From Paris with Love
Nah, this French-flavored actioner romps through its steps as if its success depends on outrunning logic. For the most part, it succeeds.
It’s hard to know what a fussy Frenchman would think, the City of Light transformed from film’s most romantic locale, suddenly vulgarized by an American action film mentality. Sprouting wild-ass shoot-outs like vineyard grapes, unleashing a damn exciting highway chase with weaving cars and a bazooka, ‘From Paris With Lov’e is the movie equivalent of EuroDisney – Americanizing Paris, both spectacular and distracting, with zero attention span and ….. hey look, a balloon!
Jonathan Rhys-Myers is a civilian security officer at the American embassy in France. On the night of his wedding proposal, he’s dispatched to assist a visiting agent on a mysterious and dangerous mission. Enter John Travolta as Charles Wax, a maniacal assassin dispatched to chase a terrorist syndicate.
Travolta anchors the film down deep with his sudden hulkiness, bald pate, and the weight of his screen ego. His forehead seems to be gaining mass and could go supernova any second. You wonder if he should be the first movie star tested for steroids. Roid rage would explain his foul mouthed, shoot-first ass-kicking through the seedy side of Paris. Perhaps torn apart by the gravitational pull of Travolta’s forehead, the film completely loses sense of reality. And don’t you just love it for it?
‘From Paris With Love’ is the product of Pierre Morel (joined by producer Luc Besson), responsible for the respected ‘District B13’ and last year’s big hit ‘Taken.’ It is carnivorous cinema, digesting recent action films and sharply regurgitating them.

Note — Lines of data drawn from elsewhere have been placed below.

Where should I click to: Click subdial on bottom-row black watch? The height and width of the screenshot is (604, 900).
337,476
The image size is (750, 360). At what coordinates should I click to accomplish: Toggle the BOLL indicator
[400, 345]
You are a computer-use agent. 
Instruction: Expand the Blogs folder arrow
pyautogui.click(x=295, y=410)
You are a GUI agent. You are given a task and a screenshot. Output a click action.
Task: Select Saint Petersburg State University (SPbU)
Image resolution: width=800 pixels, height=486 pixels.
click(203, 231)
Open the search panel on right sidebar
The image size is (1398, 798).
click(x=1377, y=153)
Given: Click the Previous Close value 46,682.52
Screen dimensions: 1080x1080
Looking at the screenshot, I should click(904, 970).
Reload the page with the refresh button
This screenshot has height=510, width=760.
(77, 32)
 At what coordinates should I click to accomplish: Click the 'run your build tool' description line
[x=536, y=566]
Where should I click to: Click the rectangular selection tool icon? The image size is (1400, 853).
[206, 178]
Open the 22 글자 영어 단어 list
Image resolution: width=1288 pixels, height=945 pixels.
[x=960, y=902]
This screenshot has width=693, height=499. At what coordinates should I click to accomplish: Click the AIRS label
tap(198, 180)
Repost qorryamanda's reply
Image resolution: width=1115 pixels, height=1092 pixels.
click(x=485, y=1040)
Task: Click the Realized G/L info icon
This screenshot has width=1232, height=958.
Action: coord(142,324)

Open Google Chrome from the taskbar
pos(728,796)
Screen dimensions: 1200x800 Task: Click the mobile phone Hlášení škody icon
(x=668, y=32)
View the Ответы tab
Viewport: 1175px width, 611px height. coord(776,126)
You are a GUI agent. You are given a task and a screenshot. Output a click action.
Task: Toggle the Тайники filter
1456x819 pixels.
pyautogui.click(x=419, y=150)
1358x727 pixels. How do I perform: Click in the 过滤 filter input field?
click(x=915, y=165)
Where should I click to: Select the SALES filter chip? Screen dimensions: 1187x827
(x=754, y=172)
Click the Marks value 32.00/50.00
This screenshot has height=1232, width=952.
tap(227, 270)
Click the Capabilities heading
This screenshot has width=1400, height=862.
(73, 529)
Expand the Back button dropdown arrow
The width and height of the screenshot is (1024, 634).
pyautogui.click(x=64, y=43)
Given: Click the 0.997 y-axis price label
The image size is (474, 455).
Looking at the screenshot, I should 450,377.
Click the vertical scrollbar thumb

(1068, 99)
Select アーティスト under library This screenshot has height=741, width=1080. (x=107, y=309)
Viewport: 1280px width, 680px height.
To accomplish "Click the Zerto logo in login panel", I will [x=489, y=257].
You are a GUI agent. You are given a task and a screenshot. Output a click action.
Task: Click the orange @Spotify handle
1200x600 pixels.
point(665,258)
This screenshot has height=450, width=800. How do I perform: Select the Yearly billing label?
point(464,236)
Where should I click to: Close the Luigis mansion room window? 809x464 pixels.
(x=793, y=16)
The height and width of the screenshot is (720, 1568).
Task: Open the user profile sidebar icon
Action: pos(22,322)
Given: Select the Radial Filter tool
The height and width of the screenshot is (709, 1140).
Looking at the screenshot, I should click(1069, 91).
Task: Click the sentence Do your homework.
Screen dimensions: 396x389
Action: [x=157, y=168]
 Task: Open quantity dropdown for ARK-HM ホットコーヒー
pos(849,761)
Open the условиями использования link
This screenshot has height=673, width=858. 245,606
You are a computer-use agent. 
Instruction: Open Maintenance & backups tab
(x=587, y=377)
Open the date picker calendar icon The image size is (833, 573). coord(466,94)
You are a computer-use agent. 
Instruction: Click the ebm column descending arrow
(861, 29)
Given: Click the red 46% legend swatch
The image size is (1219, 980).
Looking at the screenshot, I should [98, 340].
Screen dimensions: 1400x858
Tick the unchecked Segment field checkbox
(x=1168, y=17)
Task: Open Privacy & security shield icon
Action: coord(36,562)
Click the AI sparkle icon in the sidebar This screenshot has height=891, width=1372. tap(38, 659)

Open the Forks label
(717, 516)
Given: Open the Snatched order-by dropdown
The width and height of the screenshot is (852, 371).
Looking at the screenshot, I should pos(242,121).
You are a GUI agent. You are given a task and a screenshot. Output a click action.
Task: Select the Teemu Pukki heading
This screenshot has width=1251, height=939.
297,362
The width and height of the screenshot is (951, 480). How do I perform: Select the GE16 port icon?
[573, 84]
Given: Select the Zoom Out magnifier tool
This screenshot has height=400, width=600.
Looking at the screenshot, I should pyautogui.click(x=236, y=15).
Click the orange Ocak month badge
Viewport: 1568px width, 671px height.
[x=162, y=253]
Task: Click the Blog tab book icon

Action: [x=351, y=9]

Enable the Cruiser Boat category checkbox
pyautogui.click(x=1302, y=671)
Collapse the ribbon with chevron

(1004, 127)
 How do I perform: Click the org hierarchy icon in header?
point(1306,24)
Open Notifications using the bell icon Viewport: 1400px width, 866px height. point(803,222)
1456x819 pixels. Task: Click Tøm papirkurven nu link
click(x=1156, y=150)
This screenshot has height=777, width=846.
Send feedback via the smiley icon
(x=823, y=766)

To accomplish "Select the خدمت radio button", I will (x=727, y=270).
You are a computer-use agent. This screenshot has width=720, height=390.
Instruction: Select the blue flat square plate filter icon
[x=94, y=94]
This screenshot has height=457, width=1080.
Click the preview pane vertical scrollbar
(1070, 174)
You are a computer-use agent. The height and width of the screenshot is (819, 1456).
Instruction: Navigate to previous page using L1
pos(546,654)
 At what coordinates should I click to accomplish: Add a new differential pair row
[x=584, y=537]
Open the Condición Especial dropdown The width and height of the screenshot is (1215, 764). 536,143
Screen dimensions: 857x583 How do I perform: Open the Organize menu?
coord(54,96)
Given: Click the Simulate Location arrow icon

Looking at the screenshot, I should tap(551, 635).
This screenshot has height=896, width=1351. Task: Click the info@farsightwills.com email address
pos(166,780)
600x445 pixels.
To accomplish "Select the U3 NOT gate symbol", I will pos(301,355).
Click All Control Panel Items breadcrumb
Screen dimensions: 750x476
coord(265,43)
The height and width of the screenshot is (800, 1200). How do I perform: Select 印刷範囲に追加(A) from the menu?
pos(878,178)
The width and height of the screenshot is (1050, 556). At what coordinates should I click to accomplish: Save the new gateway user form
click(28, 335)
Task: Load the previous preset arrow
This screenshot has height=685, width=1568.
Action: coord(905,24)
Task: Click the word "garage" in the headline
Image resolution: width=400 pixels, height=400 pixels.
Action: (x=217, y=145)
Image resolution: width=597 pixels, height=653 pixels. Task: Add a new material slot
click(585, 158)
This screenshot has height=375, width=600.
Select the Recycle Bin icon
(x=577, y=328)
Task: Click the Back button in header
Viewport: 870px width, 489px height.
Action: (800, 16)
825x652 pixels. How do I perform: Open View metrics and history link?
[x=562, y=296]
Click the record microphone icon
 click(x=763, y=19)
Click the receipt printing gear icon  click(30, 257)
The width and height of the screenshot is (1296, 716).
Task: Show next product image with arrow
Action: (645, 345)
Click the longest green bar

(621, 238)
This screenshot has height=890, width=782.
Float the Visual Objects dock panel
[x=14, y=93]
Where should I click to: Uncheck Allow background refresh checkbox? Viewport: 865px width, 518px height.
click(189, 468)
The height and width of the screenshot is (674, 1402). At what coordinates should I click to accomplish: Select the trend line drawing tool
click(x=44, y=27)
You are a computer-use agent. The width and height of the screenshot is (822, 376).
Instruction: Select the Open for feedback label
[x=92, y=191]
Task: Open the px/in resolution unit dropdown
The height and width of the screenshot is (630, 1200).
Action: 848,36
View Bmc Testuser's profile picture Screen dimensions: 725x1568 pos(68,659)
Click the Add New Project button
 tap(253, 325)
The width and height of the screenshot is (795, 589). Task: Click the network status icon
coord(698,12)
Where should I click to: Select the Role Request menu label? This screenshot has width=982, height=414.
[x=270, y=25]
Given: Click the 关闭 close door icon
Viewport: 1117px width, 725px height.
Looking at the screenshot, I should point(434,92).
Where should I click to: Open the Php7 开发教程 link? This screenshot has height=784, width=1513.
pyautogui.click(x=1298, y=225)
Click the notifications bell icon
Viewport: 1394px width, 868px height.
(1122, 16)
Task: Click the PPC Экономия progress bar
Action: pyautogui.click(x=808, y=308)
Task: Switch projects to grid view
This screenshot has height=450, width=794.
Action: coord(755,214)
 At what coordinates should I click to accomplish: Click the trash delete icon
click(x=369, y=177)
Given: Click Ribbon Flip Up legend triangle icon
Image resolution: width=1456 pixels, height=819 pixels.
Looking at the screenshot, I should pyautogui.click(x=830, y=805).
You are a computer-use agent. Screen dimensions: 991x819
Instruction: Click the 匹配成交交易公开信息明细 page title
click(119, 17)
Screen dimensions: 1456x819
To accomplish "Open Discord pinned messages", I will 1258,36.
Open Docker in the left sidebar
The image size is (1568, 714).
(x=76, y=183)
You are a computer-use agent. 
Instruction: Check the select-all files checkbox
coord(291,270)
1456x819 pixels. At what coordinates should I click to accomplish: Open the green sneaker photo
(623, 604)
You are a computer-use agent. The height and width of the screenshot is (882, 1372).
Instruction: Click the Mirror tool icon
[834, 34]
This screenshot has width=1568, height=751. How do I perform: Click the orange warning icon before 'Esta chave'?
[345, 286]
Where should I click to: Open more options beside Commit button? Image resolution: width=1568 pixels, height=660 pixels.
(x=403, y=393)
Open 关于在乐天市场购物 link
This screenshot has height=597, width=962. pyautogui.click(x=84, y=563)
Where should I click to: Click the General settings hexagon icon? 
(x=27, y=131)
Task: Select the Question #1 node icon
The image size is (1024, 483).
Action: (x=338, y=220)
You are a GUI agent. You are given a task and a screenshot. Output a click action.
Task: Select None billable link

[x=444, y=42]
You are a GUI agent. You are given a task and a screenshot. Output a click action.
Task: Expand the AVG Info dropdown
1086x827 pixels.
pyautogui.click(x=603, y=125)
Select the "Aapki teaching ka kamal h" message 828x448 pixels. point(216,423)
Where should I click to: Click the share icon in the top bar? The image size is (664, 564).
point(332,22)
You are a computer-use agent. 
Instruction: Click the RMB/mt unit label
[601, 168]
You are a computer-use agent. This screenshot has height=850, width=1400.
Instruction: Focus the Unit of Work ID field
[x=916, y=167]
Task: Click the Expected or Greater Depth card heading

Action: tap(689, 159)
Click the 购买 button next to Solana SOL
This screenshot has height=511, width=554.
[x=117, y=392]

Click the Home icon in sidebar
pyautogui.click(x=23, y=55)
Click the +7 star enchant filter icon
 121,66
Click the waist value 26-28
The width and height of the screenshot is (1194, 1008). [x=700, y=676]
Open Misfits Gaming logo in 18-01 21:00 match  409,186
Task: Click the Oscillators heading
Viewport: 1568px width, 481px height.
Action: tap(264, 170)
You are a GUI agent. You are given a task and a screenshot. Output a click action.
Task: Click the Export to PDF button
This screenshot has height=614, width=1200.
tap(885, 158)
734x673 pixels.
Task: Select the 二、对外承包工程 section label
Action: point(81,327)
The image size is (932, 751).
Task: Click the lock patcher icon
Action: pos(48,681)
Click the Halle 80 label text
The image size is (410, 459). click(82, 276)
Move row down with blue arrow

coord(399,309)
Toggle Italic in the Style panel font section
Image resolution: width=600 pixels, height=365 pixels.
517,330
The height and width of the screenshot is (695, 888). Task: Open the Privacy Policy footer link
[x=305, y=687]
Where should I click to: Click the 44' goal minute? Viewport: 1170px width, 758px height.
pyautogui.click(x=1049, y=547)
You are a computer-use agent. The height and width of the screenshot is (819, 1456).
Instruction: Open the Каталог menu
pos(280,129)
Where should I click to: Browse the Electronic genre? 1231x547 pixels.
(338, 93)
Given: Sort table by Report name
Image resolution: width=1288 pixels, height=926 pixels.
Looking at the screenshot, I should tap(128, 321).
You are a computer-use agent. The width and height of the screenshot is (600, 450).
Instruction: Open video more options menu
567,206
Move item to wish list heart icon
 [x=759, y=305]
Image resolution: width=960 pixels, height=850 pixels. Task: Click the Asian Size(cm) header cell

We might be regurgitating, too, if the film didn’t know how to intelligently and amusingly smother the whole thing in tasty action gravy. You can’t put Travolta in Paris without handing him a Royale with Cheese. At least the film has the good graces to decorate it with a hint of cleverness.
If ‘From Paris with Love’ changes your life, it will only be by awakening your long latent epilepsy. Yet its pleasures are undeniable– superbly staged and edited, pasted together by a wink and nod, washed down with a hint of genre satire.